* _WHAT THIS TASK INVOLVES_: Lay out the records as a Markdown table with a Row column numbering each line and a Line column holding its text. Start at the line containing "You are a computer-use", end at the line containing "Instruction: Click the railsr logo image", and leave out blank lines.

* _STORED DATA_:

[start]

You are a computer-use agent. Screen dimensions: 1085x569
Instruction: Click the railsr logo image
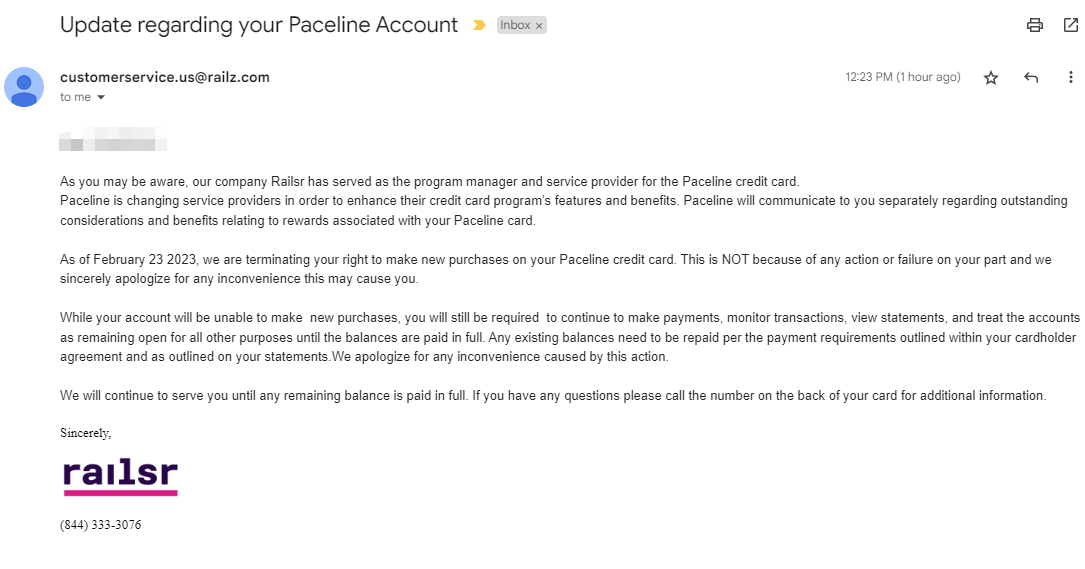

[end]
[start]

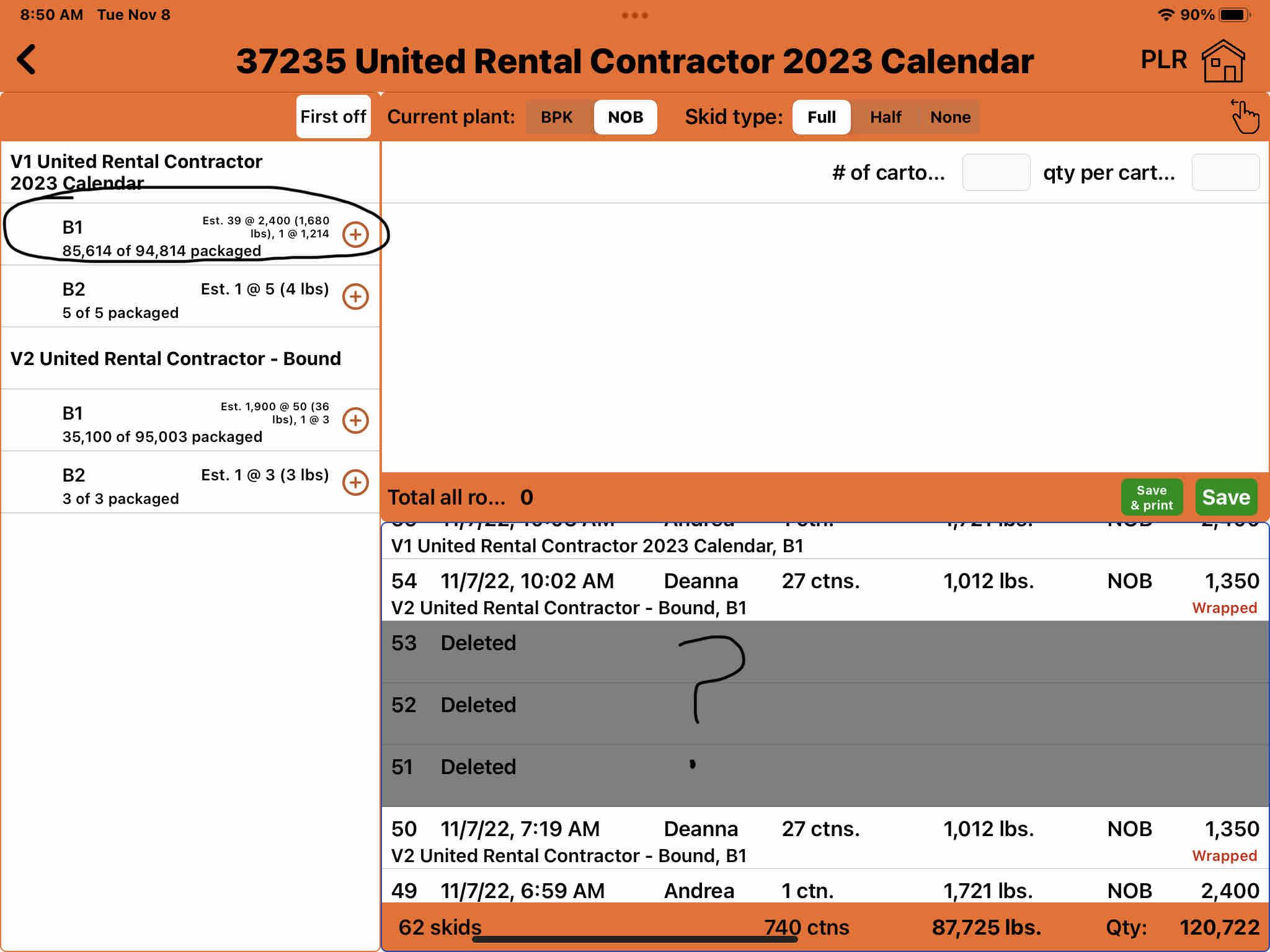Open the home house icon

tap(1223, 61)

[end]
[start]

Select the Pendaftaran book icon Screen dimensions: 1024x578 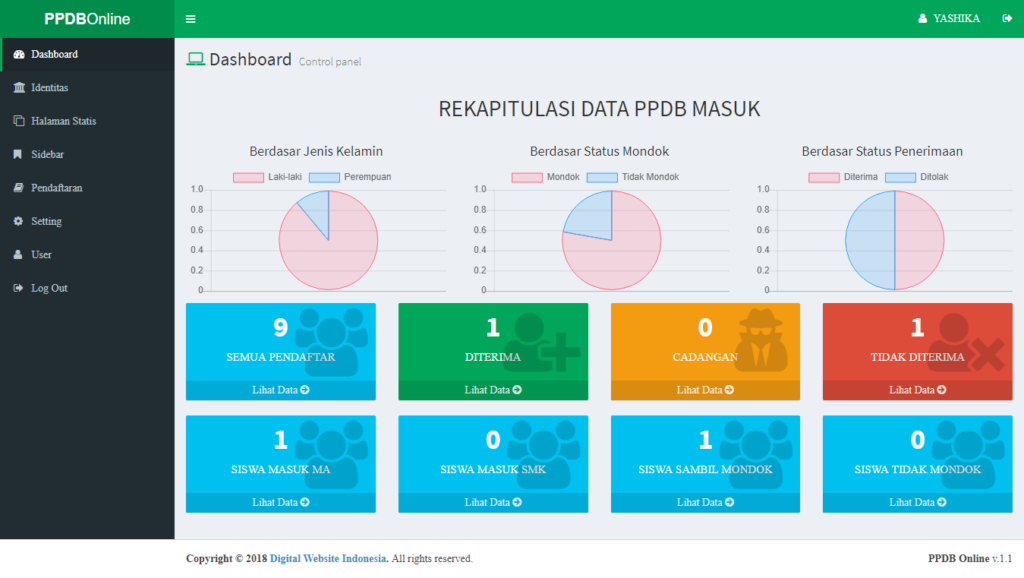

[end]

* _SOLVED PROBLEM_:
| Row | Line |
|---|---|
| 1 | You are a computer-use agent. Screen dimensions: 1085x569 |
| 2 | Instruction: Click the railsr logo image |